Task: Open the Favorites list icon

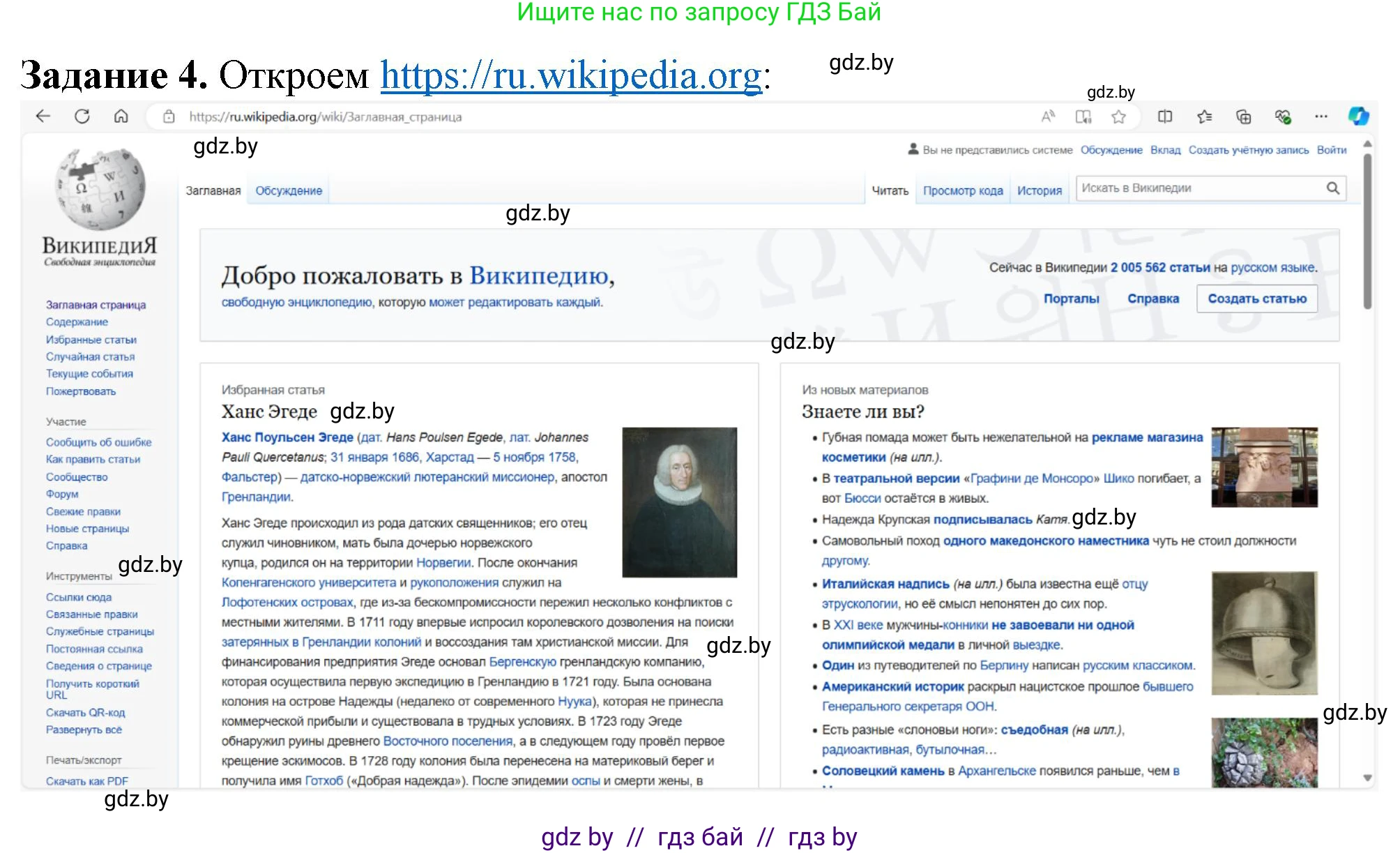Action: (1205, 116)
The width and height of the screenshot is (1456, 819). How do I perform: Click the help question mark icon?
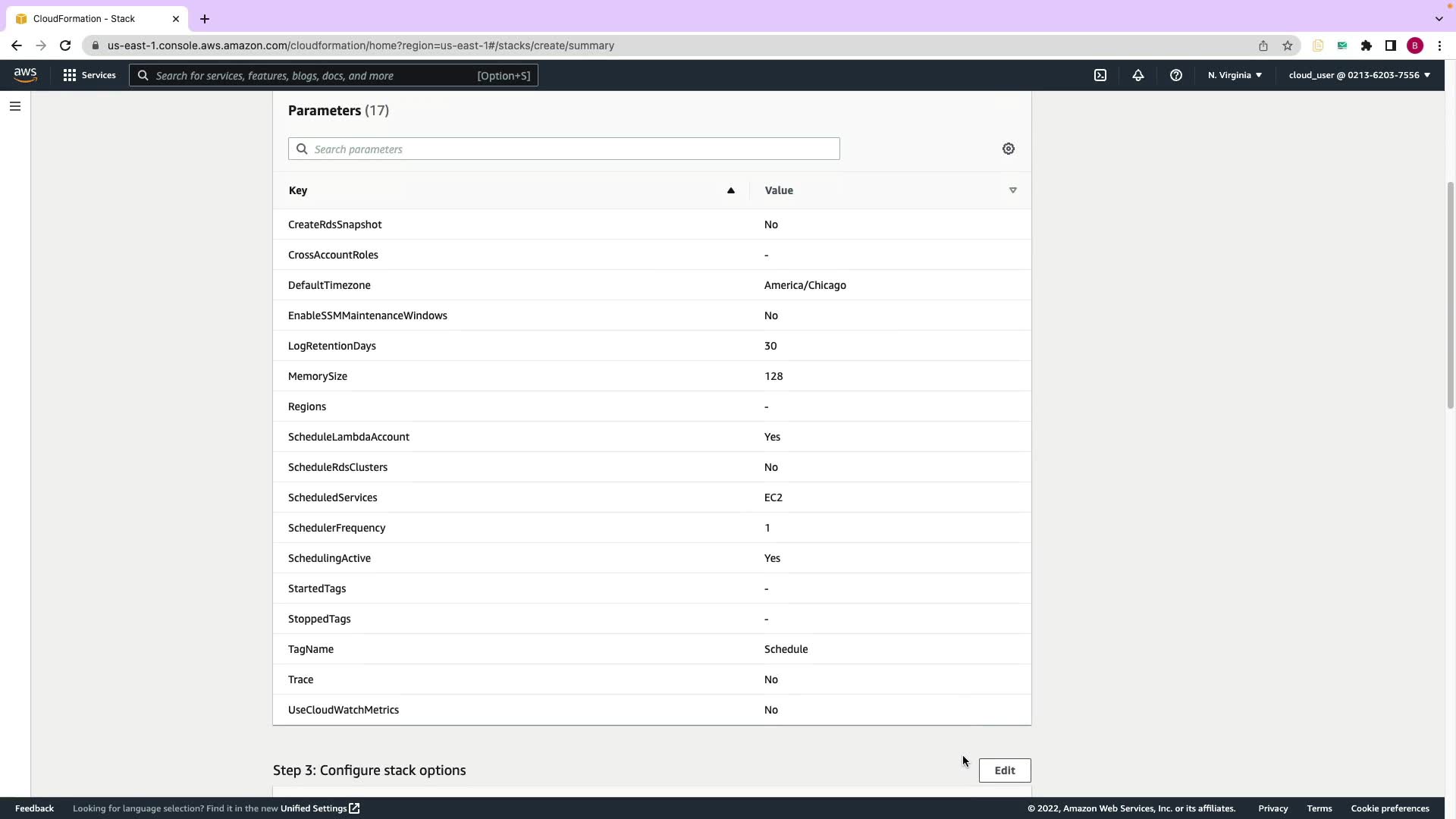tap(1176, 75)
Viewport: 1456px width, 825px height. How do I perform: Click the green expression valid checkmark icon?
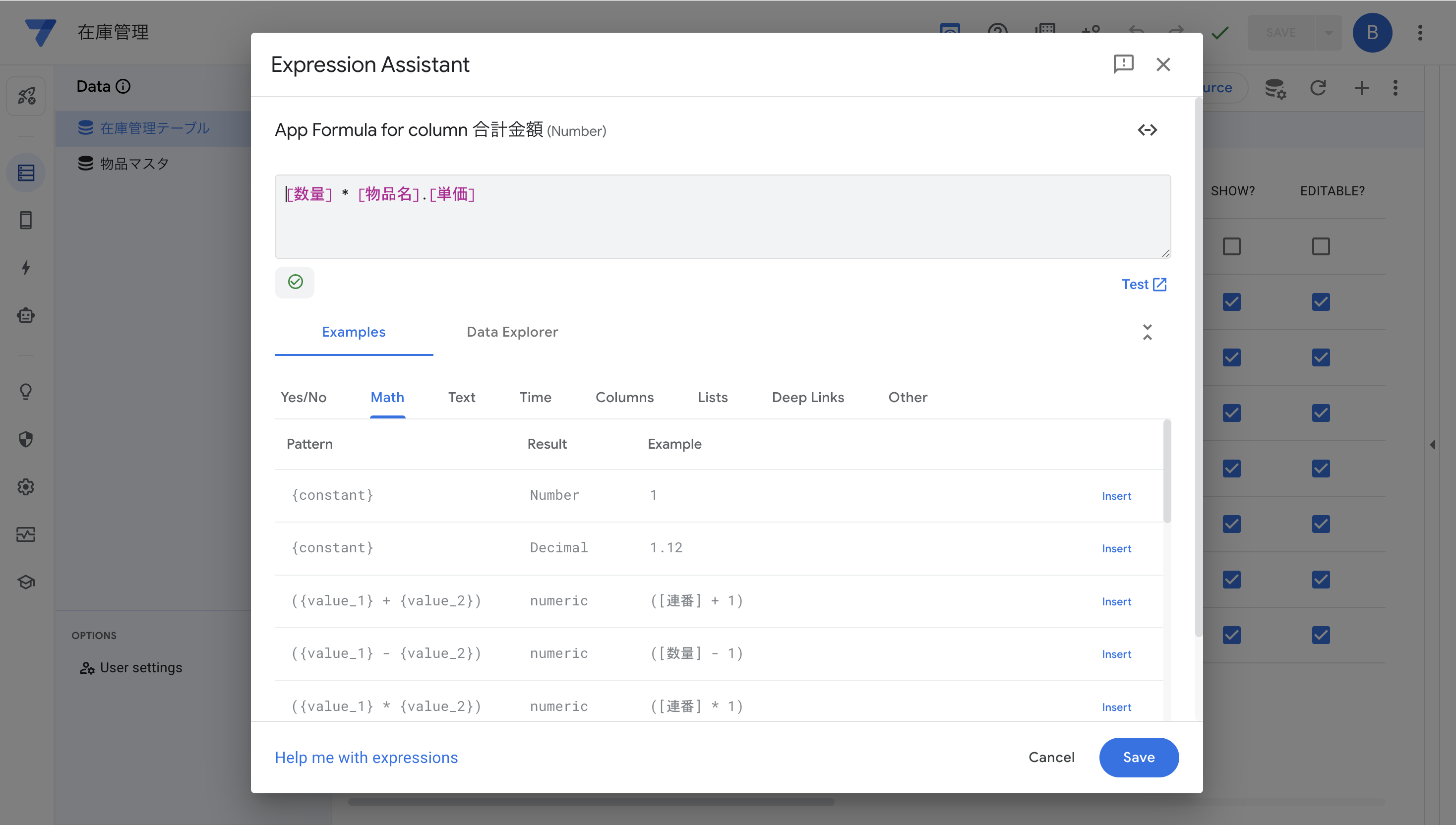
——
● **Action item**
The records above should be repeated exactly, with no pictures in the copy.

● **Solution for this exercise**
Task: Open the Favorites list icon

Action: (1205, 116)
The width and height of the screenshot is (1456, 819). How do I perform: Click the help question mark icon?
tap(1176, 75)
Viewport: 1456px width, 825px height. How do I perform: Click the green expression valid checkmark icon?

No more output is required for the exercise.